## WHAT THE EXERCISE ASKS
The word "resolution" occurs in some lines of the data. Return each such line.

## SUPPLIED DATA
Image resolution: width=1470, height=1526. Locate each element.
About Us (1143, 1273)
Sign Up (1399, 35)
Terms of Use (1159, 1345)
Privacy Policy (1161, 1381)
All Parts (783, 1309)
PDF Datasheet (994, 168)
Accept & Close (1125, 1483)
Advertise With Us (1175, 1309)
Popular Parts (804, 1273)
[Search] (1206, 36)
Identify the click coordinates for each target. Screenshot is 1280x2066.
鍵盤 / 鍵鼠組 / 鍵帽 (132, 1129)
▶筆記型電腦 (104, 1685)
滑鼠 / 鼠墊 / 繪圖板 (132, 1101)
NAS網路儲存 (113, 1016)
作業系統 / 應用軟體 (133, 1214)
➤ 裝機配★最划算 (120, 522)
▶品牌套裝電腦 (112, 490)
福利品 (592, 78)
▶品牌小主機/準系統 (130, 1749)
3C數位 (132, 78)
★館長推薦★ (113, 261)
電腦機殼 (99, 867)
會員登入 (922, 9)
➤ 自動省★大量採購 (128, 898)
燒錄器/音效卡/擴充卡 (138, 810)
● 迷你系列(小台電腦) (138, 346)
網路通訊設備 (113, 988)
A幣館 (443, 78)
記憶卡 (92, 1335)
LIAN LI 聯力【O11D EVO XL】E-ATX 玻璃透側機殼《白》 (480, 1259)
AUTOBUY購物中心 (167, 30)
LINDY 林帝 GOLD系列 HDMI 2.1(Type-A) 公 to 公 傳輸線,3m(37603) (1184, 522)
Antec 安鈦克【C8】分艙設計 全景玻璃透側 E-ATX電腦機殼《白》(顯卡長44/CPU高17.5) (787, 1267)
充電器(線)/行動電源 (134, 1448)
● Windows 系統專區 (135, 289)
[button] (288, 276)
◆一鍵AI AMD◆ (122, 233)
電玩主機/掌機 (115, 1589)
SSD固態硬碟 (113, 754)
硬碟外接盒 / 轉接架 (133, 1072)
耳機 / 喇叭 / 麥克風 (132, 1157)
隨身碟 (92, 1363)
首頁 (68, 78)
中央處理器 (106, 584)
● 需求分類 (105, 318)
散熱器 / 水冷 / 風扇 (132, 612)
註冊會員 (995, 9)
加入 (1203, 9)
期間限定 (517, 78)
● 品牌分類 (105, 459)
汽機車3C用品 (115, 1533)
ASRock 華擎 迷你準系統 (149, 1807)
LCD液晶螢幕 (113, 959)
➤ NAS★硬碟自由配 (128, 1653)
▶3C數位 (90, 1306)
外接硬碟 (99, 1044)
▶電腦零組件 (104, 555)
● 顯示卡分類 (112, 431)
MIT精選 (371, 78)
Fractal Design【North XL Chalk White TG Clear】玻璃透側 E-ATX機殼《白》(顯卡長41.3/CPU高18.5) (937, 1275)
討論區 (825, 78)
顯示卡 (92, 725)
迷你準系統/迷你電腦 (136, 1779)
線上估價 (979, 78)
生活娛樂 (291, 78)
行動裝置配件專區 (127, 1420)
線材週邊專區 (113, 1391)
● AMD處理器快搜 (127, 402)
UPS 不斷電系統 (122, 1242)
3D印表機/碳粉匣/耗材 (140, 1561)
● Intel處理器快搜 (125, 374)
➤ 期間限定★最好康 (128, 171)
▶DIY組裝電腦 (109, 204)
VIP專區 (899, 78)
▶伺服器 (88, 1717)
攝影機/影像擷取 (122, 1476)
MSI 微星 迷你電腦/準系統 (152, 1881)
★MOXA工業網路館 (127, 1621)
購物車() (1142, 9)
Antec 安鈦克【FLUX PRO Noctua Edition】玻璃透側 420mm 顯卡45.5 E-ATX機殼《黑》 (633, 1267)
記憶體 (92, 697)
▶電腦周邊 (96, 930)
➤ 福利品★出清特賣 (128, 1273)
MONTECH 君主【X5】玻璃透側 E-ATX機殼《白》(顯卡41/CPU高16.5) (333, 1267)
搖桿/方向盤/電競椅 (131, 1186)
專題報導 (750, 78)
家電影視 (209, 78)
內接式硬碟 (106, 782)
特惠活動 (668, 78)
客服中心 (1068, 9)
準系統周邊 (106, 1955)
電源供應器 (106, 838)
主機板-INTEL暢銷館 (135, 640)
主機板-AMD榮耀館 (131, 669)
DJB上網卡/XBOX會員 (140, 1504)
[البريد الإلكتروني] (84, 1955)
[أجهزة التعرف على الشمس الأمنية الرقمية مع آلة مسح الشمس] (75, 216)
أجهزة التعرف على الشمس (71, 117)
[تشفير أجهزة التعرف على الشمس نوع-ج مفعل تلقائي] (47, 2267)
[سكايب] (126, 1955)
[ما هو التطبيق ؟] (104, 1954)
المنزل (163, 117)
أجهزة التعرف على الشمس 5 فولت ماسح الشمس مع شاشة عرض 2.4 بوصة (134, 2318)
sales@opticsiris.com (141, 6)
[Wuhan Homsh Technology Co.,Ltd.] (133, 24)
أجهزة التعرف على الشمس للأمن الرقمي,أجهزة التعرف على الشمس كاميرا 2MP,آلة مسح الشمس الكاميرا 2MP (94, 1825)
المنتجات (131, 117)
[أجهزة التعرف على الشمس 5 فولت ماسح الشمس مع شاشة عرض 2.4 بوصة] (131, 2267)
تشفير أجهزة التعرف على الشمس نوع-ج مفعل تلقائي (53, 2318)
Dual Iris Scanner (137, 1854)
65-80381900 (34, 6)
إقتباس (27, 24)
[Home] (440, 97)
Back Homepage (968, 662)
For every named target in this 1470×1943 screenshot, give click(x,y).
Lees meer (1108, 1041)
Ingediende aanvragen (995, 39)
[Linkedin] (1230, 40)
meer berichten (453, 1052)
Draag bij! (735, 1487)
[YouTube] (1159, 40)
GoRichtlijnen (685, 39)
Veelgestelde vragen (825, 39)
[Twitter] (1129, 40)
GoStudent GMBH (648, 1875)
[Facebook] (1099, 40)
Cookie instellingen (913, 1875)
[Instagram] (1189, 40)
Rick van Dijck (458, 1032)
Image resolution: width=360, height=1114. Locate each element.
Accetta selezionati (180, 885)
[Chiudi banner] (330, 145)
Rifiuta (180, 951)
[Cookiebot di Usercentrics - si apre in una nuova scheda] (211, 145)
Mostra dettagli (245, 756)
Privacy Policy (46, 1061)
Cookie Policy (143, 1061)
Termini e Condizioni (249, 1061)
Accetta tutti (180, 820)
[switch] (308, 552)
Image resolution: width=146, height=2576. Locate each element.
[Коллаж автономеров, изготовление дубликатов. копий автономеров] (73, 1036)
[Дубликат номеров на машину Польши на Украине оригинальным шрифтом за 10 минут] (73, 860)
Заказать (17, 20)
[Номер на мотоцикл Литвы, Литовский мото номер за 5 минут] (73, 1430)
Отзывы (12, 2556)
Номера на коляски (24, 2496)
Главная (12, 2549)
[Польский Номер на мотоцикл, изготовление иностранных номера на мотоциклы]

## TASK RESULT
Image resolution: width=1470, height=1526. Locate each element.
Image resolution: width=360, height=1114. Locate each element.
Image resolution: width=146, height=2576. Locate each element.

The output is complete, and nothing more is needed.